THE EXERCISE
Reproduce the entries verbatim, beginning at the first line and ending with the line that contains "you (1043, 714)", including that line.

Element lookup entries
-- Start --
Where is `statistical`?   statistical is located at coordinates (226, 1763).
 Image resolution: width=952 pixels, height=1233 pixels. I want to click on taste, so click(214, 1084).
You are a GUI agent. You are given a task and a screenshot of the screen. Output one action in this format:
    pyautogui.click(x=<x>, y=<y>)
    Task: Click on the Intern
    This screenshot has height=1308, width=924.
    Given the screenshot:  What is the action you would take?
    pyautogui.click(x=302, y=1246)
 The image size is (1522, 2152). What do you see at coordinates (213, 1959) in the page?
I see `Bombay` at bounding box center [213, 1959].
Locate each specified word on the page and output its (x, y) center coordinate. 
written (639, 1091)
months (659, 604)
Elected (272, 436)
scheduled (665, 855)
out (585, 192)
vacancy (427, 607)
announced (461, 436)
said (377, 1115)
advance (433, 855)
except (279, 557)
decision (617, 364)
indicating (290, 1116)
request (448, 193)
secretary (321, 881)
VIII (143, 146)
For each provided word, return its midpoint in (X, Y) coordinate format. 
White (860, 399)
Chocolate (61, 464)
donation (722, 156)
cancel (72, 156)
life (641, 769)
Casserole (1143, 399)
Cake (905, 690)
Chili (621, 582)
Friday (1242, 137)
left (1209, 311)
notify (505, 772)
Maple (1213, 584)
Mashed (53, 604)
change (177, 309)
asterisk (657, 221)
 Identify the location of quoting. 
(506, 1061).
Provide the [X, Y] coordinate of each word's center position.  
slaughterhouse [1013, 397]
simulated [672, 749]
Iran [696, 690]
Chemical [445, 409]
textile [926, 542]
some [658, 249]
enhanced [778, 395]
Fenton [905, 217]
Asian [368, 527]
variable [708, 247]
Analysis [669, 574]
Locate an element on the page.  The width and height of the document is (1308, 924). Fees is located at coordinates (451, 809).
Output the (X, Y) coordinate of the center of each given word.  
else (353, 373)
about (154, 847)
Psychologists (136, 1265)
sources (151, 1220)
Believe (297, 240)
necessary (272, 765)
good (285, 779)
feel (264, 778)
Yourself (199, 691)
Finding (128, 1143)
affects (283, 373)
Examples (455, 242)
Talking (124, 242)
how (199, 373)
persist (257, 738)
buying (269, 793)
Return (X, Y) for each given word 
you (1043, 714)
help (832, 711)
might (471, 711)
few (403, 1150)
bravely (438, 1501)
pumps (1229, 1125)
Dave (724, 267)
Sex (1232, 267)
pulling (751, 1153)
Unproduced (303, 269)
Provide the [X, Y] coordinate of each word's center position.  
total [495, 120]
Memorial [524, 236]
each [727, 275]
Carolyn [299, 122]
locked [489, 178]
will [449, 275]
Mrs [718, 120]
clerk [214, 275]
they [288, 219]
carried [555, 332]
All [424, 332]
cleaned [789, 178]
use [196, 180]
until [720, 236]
-- End --
SOLVED PROBLEM
Where is `statistical`?   statistical is located at coordinates (226, 1763).
 Image resolution: width=952 pixels, height=1233 pixels. I want to click on taste, so click(214, 1084).
You are a GUI agent. You are given a task and a screenshot of the screen. Output one action in this format:
    pyautogui.click(x=<x>, y=<y>)
    Task: Click on the Intern
    This screenshot has height=1308, width=924.
    Given the screenshot:  What is the action you would take?
    pyautogui.click(x=302, y=1246)
 The image size is (1522, 2152). What do you see at coordinates (213, 1959) in the page?
I see `Bombay` at bounding box center [213, 1959].
Locate each specified word on the page and output its (x, y) center coordinate. 
written (639, 1091)
months (659, 604)
Elected (272, 436)
scheduled (665, 855)
out (585, 192)
vacancy (427, 607)
announced (461, 436)
said (377, 1115)
advance (433, 855)
except (279, 557)
decision (617, 364)
indicating (290, 1116)
request (448, 193)
secretary (321, 881)
VIII (143, 146)
For each provided word, return its midpoint in (X, Y) coordinate format. 
White (860, 399)
Chocolate (61, 464)
donation (722, 156)
cancel (72, 156)
life (641, 769)
Casserole (1143, 399)
Cake (905, 690)
Chili (621, 582)
Friday (1242, 137)
left (1209, 311)
notify (505, 772)
Maple (1213, 584)
Mashed (53, 604)
change (177, 309)
asterisk (657, 221)
 Identify the location of quoting. 
(506, 1061).
Provide the [X, Y] coordinate of each word's center position.  
slaughterhouse [1013, 397]
simulated [672, 749]
Iran [696, 690]
Chemical [445, 409]
textile [926, 542]
some [658, 249]
enhanced [778, 395]
Fenton [905, 217]
Asian [368, 527]
variable [708, 247]
Analysis [669, 574]
Locate an element on the page.  The width and height of the document is (1308, 924). Fees is located at coordinates (451, 809).
Output the (X, Y) coordinate of the center of each given word.  
else (353, 373)
about (154, 847)
Psychologists (136, 1265)
sources (151, 1220)
Believe (297, 240)
necessary (272, 765)
good (285, 779)
feel (264, 778)
Yourself (199, 691)
Finding (128, 1143)
affects (283, 373)
Examples (455, 242)
Talking (124, 242)
how (199, 373)
persist (257, 738)
buying (269, 793)
Return (X, Y) for each given word 
you (1043, 714)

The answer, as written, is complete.